Task instructions ▸ Below is a listing. Quote from it, exactly, the lines from the one containing "ヴィトン (113, 1188)" down to the one containing "都留市 (564, 1519)", both ends included, and nothing else.

Data for this task ▸
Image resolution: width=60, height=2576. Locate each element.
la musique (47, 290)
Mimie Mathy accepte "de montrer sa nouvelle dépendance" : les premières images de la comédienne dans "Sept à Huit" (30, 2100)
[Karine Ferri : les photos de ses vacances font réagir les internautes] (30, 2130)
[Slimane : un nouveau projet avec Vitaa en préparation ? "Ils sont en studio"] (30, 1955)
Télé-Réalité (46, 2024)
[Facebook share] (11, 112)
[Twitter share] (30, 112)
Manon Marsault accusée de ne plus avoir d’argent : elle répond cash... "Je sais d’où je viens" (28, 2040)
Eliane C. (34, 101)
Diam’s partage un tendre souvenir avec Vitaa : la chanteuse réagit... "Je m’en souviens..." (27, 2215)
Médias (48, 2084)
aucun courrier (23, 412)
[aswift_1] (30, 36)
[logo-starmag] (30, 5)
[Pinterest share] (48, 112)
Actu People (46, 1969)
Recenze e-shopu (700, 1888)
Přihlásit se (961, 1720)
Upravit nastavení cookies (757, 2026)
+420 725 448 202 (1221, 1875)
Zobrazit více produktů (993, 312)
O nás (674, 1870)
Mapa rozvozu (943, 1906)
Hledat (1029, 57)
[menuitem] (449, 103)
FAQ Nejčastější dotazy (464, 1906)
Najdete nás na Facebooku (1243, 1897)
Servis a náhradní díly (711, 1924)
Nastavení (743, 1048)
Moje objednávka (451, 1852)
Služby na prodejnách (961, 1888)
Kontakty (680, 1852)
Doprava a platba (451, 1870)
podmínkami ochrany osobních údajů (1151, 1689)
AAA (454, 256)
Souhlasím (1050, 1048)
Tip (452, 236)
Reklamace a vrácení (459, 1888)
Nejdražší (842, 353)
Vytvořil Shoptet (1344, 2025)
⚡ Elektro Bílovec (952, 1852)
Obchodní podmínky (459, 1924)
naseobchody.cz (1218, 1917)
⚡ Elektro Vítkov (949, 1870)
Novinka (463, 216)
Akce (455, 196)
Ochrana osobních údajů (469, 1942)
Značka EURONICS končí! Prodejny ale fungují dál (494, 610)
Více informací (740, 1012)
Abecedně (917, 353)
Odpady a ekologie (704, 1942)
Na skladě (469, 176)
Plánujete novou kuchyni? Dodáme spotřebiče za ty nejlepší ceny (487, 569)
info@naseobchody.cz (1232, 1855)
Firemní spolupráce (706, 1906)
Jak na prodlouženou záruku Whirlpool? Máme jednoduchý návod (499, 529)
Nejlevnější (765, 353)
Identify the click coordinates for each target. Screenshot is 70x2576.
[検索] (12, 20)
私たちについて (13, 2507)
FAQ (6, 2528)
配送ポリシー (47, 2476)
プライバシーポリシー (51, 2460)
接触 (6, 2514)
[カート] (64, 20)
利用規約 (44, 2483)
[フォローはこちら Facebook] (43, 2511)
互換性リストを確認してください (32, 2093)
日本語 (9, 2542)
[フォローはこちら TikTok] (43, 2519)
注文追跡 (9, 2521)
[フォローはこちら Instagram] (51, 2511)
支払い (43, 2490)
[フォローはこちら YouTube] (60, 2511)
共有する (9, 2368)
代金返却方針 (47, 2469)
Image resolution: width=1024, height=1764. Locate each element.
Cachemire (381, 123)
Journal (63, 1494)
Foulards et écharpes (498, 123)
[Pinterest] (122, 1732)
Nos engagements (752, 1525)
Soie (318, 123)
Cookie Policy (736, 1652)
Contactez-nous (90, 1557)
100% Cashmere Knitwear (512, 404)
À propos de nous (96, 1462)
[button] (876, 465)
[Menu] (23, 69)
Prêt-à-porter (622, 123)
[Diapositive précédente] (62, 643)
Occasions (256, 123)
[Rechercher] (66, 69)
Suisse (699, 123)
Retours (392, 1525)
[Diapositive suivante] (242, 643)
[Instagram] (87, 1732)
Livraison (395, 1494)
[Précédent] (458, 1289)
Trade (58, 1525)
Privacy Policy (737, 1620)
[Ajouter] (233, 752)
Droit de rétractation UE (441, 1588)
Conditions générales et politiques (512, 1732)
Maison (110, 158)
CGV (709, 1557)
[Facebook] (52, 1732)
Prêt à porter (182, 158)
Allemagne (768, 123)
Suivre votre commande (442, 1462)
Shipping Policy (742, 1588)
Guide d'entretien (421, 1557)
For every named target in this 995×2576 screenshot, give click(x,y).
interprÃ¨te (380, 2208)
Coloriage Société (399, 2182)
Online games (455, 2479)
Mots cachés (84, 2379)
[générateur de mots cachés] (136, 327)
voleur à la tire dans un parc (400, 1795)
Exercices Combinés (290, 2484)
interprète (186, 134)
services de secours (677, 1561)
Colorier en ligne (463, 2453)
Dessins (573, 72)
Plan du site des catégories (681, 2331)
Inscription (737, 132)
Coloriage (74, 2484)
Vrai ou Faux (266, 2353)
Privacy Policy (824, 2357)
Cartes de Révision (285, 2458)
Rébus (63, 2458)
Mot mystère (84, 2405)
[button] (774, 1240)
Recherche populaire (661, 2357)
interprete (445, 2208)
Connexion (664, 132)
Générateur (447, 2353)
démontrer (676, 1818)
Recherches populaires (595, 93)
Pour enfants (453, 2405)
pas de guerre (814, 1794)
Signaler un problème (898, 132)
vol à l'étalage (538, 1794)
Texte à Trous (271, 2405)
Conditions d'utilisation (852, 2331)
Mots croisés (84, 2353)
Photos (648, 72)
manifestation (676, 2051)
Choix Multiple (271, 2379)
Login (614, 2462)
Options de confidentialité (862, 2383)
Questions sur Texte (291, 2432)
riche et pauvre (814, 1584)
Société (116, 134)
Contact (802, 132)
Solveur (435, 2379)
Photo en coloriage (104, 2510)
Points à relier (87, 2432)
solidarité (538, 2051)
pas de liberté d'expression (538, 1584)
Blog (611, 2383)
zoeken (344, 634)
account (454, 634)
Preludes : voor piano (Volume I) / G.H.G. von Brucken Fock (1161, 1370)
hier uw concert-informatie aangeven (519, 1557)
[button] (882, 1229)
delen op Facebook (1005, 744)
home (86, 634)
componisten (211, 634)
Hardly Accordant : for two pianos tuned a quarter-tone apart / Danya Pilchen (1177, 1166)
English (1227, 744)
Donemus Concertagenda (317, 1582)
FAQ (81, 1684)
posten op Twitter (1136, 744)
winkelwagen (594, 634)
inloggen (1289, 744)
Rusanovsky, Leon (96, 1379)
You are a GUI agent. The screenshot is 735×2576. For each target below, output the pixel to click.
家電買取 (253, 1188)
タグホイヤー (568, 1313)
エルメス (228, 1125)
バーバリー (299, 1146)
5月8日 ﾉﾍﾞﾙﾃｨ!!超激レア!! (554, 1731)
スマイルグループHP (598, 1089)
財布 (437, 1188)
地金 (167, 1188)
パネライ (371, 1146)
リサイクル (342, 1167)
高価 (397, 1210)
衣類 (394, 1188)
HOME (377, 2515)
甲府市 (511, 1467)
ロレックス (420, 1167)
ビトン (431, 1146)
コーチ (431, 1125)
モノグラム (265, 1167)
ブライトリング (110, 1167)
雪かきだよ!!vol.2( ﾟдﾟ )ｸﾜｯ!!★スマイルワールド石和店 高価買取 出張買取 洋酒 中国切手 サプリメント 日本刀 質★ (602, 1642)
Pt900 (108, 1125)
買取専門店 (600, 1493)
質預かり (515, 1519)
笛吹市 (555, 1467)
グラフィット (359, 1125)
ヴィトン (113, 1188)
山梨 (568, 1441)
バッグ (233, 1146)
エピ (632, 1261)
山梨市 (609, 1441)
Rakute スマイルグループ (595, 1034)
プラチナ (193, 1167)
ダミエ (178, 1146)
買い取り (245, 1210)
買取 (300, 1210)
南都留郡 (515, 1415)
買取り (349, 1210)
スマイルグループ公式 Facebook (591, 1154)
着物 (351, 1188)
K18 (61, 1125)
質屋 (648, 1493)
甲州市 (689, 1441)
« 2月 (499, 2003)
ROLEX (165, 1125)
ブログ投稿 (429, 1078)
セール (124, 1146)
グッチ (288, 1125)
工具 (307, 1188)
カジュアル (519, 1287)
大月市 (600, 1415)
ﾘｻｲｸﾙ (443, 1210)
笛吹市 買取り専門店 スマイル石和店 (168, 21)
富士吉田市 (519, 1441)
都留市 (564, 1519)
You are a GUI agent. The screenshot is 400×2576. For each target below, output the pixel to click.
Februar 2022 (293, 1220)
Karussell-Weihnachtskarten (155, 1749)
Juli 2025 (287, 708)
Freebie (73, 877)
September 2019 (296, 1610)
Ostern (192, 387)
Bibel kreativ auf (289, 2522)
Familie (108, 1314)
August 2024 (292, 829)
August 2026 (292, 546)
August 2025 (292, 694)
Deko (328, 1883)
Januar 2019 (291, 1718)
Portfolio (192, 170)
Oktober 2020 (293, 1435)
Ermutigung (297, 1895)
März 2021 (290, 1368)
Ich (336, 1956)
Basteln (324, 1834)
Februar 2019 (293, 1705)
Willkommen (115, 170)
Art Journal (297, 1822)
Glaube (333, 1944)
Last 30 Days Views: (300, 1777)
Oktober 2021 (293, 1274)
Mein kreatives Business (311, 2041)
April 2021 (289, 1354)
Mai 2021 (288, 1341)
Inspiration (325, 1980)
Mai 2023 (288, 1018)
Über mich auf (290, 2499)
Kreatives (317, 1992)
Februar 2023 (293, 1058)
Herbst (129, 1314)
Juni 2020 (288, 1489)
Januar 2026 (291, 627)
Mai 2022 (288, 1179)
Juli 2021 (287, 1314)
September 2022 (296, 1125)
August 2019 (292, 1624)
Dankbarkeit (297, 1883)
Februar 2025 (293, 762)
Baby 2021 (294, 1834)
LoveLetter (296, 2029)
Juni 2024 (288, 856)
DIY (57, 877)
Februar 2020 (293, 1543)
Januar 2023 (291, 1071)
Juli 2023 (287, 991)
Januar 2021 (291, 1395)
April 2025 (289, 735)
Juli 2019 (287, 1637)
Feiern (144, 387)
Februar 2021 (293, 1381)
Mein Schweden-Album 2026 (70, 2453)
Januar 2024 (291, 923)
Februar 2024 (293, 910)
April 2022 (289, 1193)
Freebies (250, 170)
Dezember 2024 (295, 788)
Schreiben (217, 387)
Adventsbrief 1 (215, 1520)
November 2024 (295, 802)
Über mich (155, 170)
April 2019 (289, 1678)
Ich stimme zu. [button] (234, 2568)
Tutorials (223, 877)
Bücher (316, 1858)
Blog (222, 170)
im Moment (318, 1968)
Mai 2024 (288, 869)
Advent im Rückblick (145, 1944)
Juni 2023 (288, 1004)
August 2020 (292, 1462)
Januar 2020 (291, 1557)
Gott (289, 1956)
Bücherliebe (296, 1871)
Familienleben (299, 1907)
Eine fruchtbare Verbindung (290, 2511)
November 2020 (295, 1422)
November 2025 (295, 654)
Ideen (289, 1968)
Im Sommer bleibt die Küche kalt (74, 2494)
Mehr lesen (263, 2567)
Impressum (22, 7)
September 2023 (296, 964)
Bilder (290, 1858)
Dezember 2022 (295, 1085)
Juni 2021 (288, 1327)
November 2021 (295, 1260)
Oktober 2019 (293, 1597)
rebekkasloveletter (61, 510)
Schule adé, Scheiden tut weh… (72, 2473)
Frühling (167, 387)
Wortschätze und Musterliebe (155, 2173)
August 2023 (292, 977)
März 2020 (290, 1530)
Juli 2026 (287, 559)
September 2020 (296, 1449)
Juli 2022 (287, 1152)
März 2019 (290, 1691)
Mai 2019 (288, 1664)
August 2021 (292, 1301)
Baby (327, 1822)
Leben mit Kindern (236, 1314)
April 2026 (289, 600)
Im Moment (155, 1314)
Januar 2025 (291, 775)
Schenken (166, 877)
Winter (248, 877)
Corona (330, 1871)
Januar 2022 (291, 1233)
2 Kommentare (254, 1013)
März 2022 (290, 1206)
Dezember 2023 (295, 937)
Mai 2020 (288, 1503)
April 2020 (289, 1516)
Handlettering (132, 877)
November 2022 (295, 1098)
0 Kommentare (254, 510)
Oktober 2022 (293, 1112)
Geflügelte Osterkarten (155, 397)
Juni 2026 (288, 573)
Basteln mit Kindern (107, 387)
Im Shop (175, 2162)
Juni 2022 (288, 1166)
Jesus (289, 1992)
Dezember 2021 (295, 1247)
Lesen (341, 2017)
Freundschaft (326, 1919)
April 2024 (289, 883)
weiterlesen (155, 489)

Output ▸
ヴィトン (113, 1188)
山梨 (568, 1441)
バッグ (233, 1146)
エピ (632, 1261)
山梨市 (609, 1441)
Rakute スマイルグループ (595, 1034)
プラチナ (193, 1167)
ダミエ (178, 1146)
買い取り (245, 1210)
買取 (300, 1210)
南都留郡 (515, 1415)
買取り (349, 1210)
スマイルグループ公式 Facebook (591, 1154)
着物 (351, 1188)
K18 (61, 1125)
質屋 (648, 1493)
甲州市 (689, 1441)
« 2月 (499, 2003)
ROLEX (165, 1125)
ブログ投稿 (429, 1078)
セール (124, 1146)
グッチ (288, 1125)
工具 (307, 1188)
カジュアル (519, 1287)
大月市 (600, 1415)
ﾘｻｲｸﾙ (443, 1210)
笛吹市 買取り専門店 スマイル石和店 (168, 21)
富士吉田市 (519, 1441)
都留市 (564, 1519)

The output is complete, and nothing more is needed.